2. Aspects to be governed by Member States
The Whistleblowing Directive permits Member States to determine certain aspects by their national laws and as a consequence, different reporting systems may be necessary in the different Member States. For example, Member States can decide whether anonymous reporting shall be permitted, whether the permissible subject matters shall be expanded, and whether the rights of the whistleblowers shall be even more favourable than those of the Whistleblowing Directive. Sanctions for non-compliance may also vary in the National Implementation Acts.
3. German employment law considerations
From a German employment law perspective, the following is particularly noteworthy:
- The protection awarded to whistleblowers is comprehensive
- The Whistleblowing Directive contains a broad definition of what actions (if in response to whistleblowing) qualify as retaliation, including, for example, the termination of employment, demotion, the decision not to extend a fixed-term contract and the blacklisting of employees within the relevant industry or sector (see 1. above for further examples).
- Whistleblowers are protected against potential claims for breach of secrecy and other obligations not to disclose information provided they had reasonable grounds to believe that blowing the whistle was necessary for revealing a breach pursuant to the National Implementation Act.
- Whistleblowers are entitled to remedies and compensation for any damage caused by retaliation in accordance with national law.
- Whistleblowers are relieved from the burden of proving a link between their whistleblowing and an allegedly retaliatory action, which is one of the major shortcomings of existing whistleblowing protection laws (as in Germany, for example, where the burden of proving such link is on the employee). The Whistleblowing Directive shifts this burden to employers who will need to prove that their actions were based on duly justified grounds.
- Rights and remedies cannot be waived or limited
- Rights and remedies provided for under the Whistleblowing Directive and, eventually, in the National Implementation Acts cannot be waived or limited by way of agreement, condition of employment or policy.
- The Whistleblowing Directive does not affect the rights of social partners
- National laws providing for the right to information, consultation and participation as well as the employees’ rights to consult with same remain unaffected.
- With respect to internal reporting channels, the Whistleblowing Directive expressly refers to the rights of social partners to be consulted on and be sought to agree on the proposed establishment of such channels.
4. Effects on the legal assessment of the German Data Protection Authorities
Pursuant to the Whistleblowing Directive, the requirements of the GDPR remain unaffected.
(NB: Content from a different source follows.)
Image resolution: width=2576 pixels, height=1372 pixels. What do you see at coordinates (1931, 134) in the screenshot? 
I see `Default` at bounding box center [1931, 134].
However, it is unclear how the requirements of the GDPR will be aligned with the protection granted under the Whistleblowing Directive. The German Data Protection Authorities, for example, determined that an individual who is mentioned in a whistleblowing report (in particular, the accused person) has the right to receive information about the identity of the whistleblower. Such an information disclosure will contradict with the confidentiality obligation under the Whistleblowing Directive and, eventually, the National Implementation Act. We, therefore, expect that companies will be able to implement more comprehensive internal reporting systems in the future and build on being able to keep the identity of good faith reports confidential.